Hangatnya Ramadhan, Indahnya Kebersamaan: Ar-Ridho Sentul Gelar Buka Puasa Bersama 2025

Ar-Ridho – Sabtu sore (15/03) menjadi hari yang penuh berkah dan kebersamaan di Pondok Pesantren Modern Ar-Ridho Sentul. Seluruh keluarga besar pondok mulai dari para santri, asatidz, tokoh masyarakat hingga para wali santri berkumpul dalam satu momen hangat dan istimewa yaitu Buka Puasa Bersama Ramadhan 2025.

Acara yang berlangsung khidmat ini tak hanya menjadi ajang silaturahmi dan kebersamaan, tetapi juga sarat dengan ilmu dan motivasi. Mengawali rangkaian kegiatan, seluruh hadirin disuguhkan syahdunya lantunan hadroh, kemudian dilanjutkan tausiyah penuh inspirasi dari Al-Ustadz Hendro Hisbiyantoro, M.S. yang hadir sebagai penceramah utama. Dengan tema “Santri Harus Hebat di Bulan Suci Ramadhan”, beliau menyampaikan pesan-pesan mendalam tentang peran santri dalam memaknai Ramadhan secara utuh dan bermakna.

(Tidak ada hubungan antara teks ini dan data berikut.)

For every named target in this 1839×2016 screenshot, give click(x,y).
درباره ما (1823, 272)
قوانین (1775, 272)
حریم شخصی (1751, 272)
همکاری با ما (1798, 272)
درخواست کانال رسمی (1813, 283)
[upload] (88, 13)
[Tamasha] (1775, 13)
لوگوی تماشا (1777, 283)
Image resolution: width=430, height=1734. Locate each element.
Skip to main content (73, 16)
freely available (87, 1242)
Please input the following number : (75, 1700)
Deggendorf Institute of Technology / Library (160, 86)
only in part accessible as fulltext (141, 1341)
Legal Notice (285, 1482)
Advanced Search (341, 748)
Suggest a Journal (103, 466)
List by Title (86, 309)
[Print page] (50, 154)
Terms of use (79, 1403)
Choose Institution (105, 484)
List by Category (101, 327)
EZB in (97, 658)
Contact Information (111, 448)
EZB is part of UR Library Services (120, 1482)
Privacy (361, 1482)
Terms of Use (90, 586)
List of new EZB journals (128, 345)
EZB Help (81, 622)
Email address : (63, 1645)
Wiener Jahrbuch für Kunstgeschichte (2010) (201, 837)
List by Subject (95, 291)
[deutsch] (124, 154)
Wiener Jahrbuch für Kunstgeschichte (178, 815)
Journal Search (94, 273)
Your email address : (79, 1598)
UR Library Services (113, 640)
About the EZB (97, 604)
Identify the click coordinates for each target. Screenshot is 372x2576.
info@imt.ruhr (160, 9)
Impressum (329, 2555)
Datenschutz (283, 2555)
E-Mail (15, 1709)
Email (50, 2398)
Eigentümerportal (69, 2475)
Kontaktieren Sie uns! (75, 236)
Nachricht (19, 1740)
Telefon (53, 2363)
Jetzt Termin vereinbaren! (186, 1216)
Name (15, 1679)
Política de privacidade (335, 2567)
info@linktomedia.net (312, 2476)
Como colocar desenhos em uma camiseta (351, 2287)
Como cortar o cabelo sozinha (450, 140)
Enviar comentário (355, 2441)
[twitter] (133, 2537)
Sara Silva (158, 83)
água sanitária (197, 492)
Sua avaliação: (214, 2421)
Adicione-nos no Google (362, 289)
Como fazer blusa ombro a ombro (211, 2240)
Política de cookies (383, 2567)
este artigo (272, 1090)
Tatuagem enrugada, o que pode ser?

Dalam ceramahnya, Ustadz Hendro menekankan bahwa santri harus mampu menjadikan Ramadhan sebagai momentum terbaik untuk memperbaiki diri dan memperbanyak ibadah. Ia menyampaikan bahwa anak pondok sering kali “tak terasa Ramadhan-nya” karena sibuk dengan Al-Qur’an dan kegiatan positif lainnya, berbeda dengan kebanyakan anak di luar yang justru tak terasa Ramadhan-nya karena sibuk dengan gadget.

Beliau juga menuturkan bahwa segala bentuk kebaikan di bulan Ramadhan akan dilipatgandakan pahalanya. Maka, santri harus memanfaatkan momen ini untuk berpegang teguh pada Al-Qur’an, sebagaimana Rasulullah ﷺ yang setiap Ramadhan memperdalam Al-Qur’an bersama Jibril.

Salah satu poin penting yang beliau sampaikan adalah keistimewaan Al-Qur’an sebagai mukjizat yang tak tertandingi. Al-Qur’an bahkan melemahkan syair-syair jahiliyah yang paling indah sekalipun, dan tak satu pun penyair zaman dahulu mampu menandinginya meski hanya satu ayat. Maka, jika ingin menjadi santri hebat, kata beliau, “Berpegang teguhlah kepada Al-Qur’an!”

Beliau juga mengingatkan bahwa tidak ada satu pun ayat dalam Al-Qur’an yang tidak adil, semuanya penuh hikmah dan keadilan yang menyeluruh. Beliau menutup dengan refleksi sosial, bahwa Indonesia patut bersyukur karena mampu hidup rukun dalam keberagaman, tidak seperti beberapa negara lain yang justru dilanda konflik antar suku.

Setelah tausiyah, seluruh hadirin bersama-sama menikmati hidangan buka puasa dalam suasana kekeluargaan yang hangat dan akrab. Wajah-wajah penuh senyum menghiasi ruang makan, menambah kesan mendalam bahwa Ramadhan bukan hanya tentang menahan lapar, tapi juga menyatukan hati dalam cinta dan ukhuwah.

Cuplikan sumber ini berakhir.